Analysis of implicit user preferences. Scientific and Technical Workshop in Yandex

The analysis of implicit user preferences expressed in links and the duration of page views is the most important factor in ranking documents in search results or, for example, showing advertisements and recommending news. Click analysis algorithms are well studied. But is it possible to find out something else about the individual preferences of a person, using more information about his behavior on the site? It turns out that the trajectory of the mouse movement allows you to find out which parts of the document you are viewing are interested in the user.

This issue was devoted to a study conducted by me, Mikhail Ageev , together with Dmitry Lagun and Evgeny Agishtein at Emory Intelligent Information Access Lab of the University of Emory.

')

We studied data collection methods and algorithms for analyzing user behavior by mouse movements, as well as the possibilities of using these methods in practice. They allow you to significantly improve the formation of snippets (annotations) of documents in search results. The work with the description of these algorithms was awarded the Best Paper Shortlisted Nominee diploma at the 2013 ACM SIGIR international conference. Later I presented a report on the results of the work done in the framework of scientific and technical seminars in Yandex. His summary you will find under the cut.

Snippets are the most important part of any search engine. They help users search for information, and the usability of a search engine depends on their quality. A good snippet should be readable, should show the parts of the document that match the user's request. Ideally, the snippet should contain a direct answer to the user's question or an indication that the answer is in the document.

The general principle is that the query text is matched with the text of the document, which highlights the most relevant sentences containing the query words or query extensions. The formula for calculating the most relevant fragments takes into account matches with the query. The density of the text, the location of the text, the structure of the document is taken into account. However, for highly relevant documents that pop up at the top of the search results, textual factors are often not enough. The text may repeatedly contain words from the query, and it is impossible to determine which parts of the text answer the user's question based on textual information only. Therefore, additional factors are required.

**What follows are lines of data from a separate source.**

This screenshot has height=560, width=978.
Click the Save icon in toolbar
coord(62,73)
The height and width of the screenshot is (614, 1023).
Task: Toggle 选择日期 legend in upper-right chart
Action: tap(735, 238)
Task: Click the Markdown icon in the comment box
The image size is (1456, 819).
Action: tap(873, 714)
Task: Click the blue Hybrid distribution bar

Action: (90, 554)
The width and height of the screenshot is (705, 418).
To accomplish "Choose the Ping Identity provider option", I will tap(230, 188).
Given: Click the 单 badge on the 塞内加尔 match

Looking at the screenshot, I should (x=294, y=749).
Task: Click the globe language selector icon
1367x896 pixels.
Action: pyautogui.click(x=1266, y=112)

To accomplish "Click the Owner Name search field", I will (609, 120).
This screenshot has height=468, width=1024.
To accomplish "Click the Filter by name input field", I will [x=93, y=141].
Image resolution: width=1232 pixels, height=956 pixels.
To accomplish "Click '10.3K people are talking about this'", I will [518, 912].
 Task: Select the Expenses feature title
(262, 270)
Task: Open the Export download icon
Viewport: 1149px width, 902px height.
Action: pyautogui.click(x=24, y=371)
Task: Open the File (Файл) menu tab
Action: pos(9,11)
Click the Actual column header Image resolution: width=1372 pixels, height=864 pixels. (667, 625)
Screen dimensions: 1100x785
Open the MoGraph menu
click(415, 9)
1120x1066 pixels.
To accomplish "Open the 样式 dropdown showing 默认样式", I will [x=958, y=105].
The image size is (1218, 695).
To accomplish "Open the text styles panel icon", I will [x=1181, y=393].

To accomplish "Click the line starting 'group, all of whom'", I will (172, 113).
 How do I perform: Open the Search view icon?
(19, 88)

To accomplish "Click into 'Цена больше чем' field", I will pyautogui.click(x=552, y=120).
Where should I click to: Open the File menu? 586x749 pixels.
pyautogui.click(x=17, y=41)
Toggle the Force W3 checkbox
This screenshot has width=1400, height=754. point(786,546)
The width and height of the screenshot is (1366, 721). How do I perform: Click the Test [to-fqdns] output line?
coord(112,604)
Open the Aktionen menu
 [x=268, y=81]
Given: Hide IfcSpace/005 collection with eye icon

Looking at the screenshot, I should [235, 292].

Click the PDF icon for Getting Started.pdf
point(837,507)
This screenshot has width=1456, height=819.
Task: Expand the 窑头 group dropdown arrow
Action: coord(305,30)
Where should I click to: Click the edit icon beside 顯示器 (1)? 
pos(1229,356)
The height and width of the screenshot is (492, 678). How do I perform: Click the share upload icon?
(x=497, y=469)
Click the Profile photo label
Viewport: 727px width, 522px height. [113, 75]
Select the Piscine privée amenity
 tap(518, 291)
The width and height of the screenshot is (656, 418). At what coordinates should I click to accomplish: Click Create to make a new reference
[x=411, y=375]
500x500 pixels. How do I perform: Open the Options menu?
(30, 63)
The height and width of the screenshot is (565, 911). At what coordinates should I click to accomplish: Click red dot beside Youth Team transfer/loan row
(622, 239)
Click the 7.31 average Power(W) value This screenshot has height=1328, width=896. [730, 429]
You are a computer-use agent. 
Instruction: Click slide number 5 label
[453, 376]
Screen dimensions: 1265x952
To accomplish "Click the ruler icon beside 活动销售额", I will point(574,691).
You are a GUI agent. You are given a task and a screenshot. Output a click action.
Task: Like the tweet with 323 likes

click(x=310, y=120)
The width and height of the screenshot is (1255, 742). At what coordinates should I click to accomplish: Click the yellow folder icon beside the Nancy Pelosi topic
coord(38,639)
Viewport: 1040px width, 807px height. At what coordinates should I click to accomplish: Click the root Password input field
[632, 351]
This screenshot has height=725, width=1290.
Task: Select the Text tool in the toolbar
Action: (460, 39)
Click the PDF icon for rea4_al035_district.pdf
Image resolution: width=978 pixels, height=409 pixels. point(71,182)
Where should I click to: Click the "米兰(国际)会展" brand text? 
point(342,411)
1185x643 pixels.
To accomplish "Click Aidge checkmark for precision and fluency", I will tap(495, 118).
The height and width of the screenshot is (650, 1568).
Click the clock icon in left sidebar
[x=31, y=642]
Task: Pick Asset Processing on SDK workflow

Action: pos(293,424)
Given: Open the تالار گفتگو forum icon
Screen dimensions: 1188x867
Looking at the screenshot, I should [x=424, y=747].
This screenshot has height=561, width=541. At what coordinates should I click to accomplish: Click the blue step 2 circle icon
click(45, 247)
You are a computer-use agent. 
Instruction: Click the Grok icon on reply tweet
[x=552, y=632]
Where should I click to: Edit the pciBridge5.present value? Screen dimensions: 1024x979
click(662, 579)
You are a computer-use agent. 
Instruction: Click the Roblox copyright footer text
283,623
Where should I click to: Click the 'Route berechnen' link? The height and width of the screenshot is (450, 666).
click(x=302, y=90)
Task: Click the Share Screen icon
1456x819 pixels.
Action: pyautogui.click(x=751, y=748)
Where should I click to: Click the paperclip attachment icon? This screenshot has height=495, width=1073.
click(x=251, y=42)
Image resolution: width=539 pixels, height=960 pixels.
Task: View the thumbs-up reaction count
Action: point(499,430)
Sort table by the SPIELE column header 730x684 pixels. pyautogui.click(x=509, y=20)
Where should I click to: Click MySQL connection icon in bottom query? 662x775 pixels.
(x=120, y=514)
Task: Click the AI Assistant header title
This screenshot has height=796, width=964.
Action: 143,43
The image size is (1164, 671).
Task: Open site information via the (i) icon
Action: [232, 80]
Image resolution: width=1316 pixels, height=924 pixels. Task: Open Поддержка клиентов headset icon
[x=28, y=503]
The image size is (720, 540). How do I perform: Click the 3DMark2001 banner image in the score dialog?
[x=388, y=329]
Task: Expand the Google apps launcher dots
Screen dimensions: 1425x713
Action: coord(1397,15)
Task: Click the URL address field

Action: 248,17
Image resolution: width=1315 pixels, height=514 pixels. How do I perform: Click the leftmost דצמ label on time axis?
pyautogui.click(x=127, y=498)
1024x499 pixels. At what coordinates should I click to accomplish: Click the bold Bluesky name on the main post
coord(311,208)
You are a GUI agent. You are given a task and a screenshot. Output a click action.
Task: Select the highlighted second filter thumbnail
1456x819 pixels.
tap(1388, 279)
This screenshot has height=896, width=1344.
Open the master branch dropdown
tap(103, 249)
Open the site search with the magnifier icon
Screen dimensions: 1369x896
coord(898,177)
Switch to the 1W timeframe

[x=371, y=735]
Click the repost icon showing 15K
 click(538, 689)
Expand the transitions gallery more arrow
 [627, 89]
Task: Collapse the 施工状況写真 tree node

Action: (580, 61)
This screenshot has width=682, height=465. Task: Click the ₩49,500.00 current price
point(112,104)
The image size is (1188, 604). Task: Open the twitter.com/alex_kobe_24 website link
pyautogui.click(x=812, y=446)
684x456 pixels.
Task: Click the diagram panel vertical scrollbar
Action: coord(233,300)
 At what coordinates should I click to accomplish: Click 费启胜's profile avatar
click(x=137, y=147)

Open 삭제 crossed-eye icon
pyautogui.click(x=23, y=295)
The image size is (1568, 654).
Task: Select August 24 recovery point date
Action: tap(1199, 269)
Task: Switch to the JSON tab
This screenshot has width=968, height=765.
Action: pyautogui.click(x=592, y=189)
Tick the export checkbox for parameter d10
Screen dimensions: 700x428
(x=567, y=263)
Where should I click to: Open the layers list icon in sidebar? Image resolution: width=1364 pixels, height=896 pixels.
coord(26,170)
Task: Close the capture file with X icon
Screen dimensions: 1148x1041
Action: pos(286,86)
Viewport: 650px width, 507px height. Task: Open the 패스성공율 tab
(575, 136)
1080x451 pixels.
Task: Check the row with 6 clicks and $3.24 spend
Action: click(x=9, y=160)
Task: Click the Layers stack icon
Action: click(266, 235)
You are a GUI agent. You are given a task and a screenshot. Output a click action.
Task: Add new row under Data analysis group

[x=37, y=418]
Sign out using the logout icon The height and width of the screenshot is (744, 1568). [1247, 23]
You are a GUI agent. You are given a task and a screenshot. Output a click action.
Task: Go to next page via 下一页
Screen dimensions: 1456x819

When viewing the page, the user's attention is distributed unevenly. The focus is on those fragments that contain the desired information.

We conducted experiments using equipment that monitors the movement of the eye pupil with an accuracy of several dozen pixels. Here is an example of the distribution of the thermal map of the user's pupil's trajectory, which looked for the answer to the question of how many dead pixels should be on the iPad 3 so that it can be replaced under warranty. He enters a query [how many dead pixels ipad 3 replace], which leads him to the Apple Community Forums page with a similar question. On the page, the words from the request are encountered many times, however, the user focuses on the fragment that actually contains the answer, as can be seen on the heat map.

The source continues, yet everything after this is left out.